Hi, I'm experimenting with creating a CSV to Parquet writer, and I have a few questions.

My endgoal from the experiment is to create a crate that converts various file formats (csv, bson, json) to parquet. This would lend itself to being a possible CSV to Apache Arrow reader.

  1. How can I write strings? I used message schema {REQUIRED BYTE_ARRAY name;}, but when I read a parquet file in Python, the strings are shown as bytes. I found this one, {REQUIRED BYTE_ARRAY name;} (UTF8)

If I have a csv file that looks like:

Id,Name,Age
123-adf,John Doe,25
sfd-ge2,Jane Doe,26

I have written the below:

fn write_parquet() -> Result<(), Box<Error>> {

    // TODO let message_type = build_parquet_schema();
    let message_type = "
        message schema {REQUIRED BYTE_ARRAY Id;REQUIRED BYTE_ARRAY Name;REQUIRED INT32 Age;}
    ";

    let schema = Rc::new(parse_message_type(message_type)?);
    let props = Rc::new(WriterProperties::builder().build());
    let file = File::create("./data/file1.parquet")?;
    let mut writer = SerializedFileWriter::new(file, schema, props).unwrap();
    let mut row_group_writer = writer.next_row_group().unwrap();
    let mut col_number = 0;

    while let Some(mut col_writer) = row_group_writer.next_column().unwrap() {
        col_number = col_number + 1;
        match col_writer {
            ColumnWriter::ByteArrayColumnWriter(ref mut typed_writer) => {
                println!("writing a byte array");
                // I can remove this if-else when I start taking fn parameters of my schema and columns
                if col_number == 1 {
                    typed_writer.write_batch(
                        &[parquet::data_type::ByteArray::from("123-adf"), parquet::data_type::ByteArray::from("sdf-ge2")], None, None
                    )?;
                } else {
                    typed_writer.write_batch(
                        &[parquet::data_type::ByteArray::from("John Doe"), parquet::data_type::ByteArray::from("Jane Doe")], None, None
                    )?;
                }
            },
            ColumnWriter::Int32ColumnWriter(ref mut typed_writer) => {
                println!("writing an integer");
                typed_writer.write_batch(
                    &[25, 26], None, None
                )?;
            },
            _ => {}
        }
        row_group_writer.close_column(col_writer)?;
    }
    writer.close_row_group(row_group_writer)?;
    writer.close()?;
    Ok(())
}
  1. Similar to Q1, am I writing my strings properly, or is there a better way?

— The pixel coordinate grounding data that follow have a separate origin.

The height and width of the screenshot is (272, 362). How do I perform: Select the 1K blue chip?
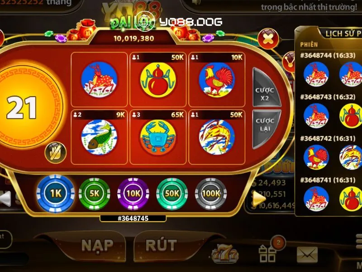click(56, 194)
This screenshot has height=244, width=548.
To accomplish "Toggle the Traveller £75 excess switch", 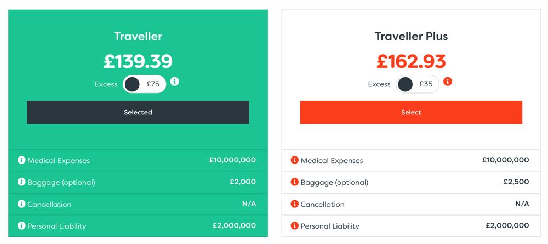I will pos(144,84).

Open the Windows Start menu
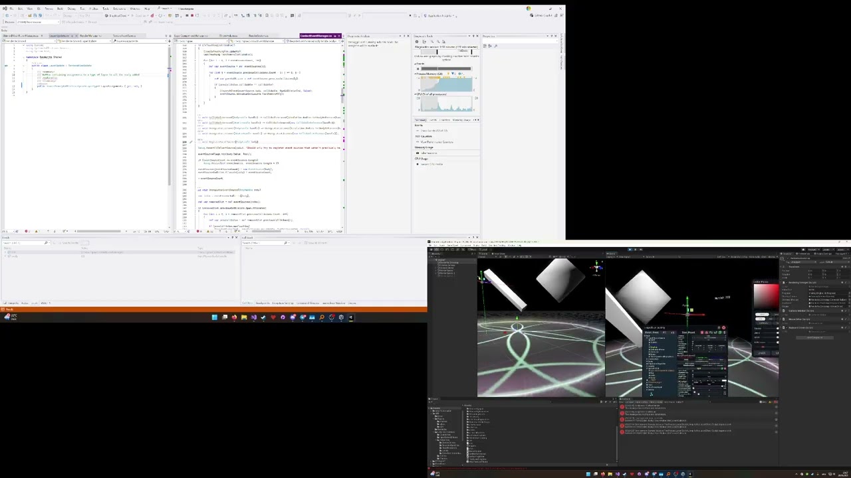[214, 317]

  2. From reading through the conversation on How to write a None value to a column #174, it looks like I have to specify an index of where my values are. So, does typed_writer.write_batch(&[24,25,24,26,27,28], None, None) produce a less compact file? Is it even valid?

  3. In general, does this library allow appending to existing parquet files? I haven't tried it yet.

I'm trying a naive approach of first reading csv files and generating the schema with a string builder. If that works, I can look at macros.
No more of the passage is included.